--- WORK ITEM ---
From first line to last, the records below are to be duplicated exactly.

::::::

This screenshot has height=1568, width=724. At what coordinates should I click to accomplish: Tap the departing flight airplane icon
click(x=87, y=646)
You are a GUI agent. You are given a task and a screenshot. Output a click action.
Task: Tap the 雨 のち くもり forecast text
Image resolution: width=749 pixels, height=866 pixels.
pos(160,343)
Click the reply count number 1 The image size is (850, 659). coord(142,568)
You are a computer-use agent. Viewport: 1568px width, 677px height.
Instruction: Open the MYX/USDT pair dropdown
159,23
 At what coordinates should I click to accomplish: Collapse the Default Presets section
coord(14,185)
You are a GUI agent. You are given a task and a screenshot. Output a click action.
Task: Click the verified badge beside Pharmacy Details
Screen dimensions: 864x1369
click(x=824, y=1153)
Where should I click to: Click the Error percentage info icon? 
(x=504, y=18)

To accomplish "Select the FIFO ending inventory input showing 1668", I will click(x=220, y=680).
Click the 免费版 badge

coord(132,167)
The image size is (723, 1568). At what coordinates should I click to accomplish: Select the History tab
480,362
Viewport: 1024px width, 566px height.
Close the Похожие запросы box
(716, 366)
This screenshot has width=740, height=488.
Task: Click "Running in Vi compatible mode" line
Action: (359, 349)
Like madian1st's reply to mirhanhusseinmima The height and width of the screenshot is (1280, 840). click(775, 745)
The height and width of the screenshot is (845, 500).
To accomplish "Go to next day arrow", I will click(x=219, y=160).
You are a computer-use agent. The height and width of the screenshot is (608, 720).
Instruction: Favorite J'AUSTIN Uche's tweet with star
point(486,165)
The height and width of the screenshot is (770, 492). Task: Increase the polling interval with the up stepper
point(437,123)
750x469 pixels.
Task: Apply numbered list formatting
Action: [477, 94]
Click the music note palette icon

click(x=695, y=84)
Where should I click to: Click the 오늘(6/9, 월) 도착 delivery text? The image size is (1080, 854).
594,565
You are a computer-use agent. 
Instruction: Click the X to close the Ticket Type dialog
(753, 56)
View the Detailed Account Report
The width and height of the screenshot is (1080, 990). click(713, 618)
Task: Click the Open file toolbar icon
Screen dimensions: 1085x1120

::::::

--- EXERCISE RESPONSE ---
This screenshot has height=1568, width=724. At what coordinates should I click to accomplish: Tap the departing flight airplane icon
click(x=87, y=646)
You are a GUI agent. You are given a task and a screenshot. Output a click action.
Task: Tap the 雨 のち くもり forecast text
Image resolution: width=749 pixels, height=866 pixels.
pos(160,343)
Click the reply count number 1 The image size is (850, 659). coord(142,568)
You are a computer-use agent. Viewport: 1568px width, 677px height.
Instruction: Open the MYX/USDT pair dropdown
159,23
 At what coordinates should I click to accomplish: Collapse the Default Presets section
coord(14,185)
You are a GUI agent. You are given a task and a screenshot. Output a click action.
Task: Click the verified badge beside Pharmacy Details
Screen dimensions: 864x1369
click(x=824, y=1153)
Where should I click to: Click the Error percentage info icon? 
(x=504, y=18)

To accomplish "Select the FIFO ending inventory input showing 1668", I will click(x=220, y=680).
Click the 免费版 badge

coord(132,167)
The image size is (723, 1568). At what coordinates should I click to accomplish: Select the History tab
480,362
Viewport: 1024px width, 566px height.
Close the Похожие запросы box
(716, 366)
This screenshot has width=740, height=488.
Task: Click "Running in Vi compatible mode" line
Action: (359, 349)
Like madian1st's reply to mirhanhusseinmima The height and width of the screenshot is (1280, 840). click(775, 745)
The height and width of the screenshot is (845, 500).
To accomplish "Go to next day arrow", I will click(x=219, y=160).
You are a computer-use agent. The height and width of the screenshot is (608, 720).
Instruction: Favorite J'AUSTIN Uche's tweet with star
point(486,165)
The height and width of the screenshot is (770, 492). Task: Increase the polling interval with the up stepper
point(437,123)
750x469 pixels.
Task: Apply numbered list formatting
Action: [477, 94]
Click the music note palette icon

click(x=695, y=84)
Where should I click to: Click the 오늘(6/9, 월) 도착 delivery text? The image size is (1080, 854).
594,565
You are a computer-use agent. 
Instruction: Click the X to close the Ticket Type dialog
(753, 56)
View the Detailed Account Report
The width and height of the screenshot is (1080, 990). click(713, 618)
Task: Click the Open file toolbar icon
Screen dimensions: 1085x1120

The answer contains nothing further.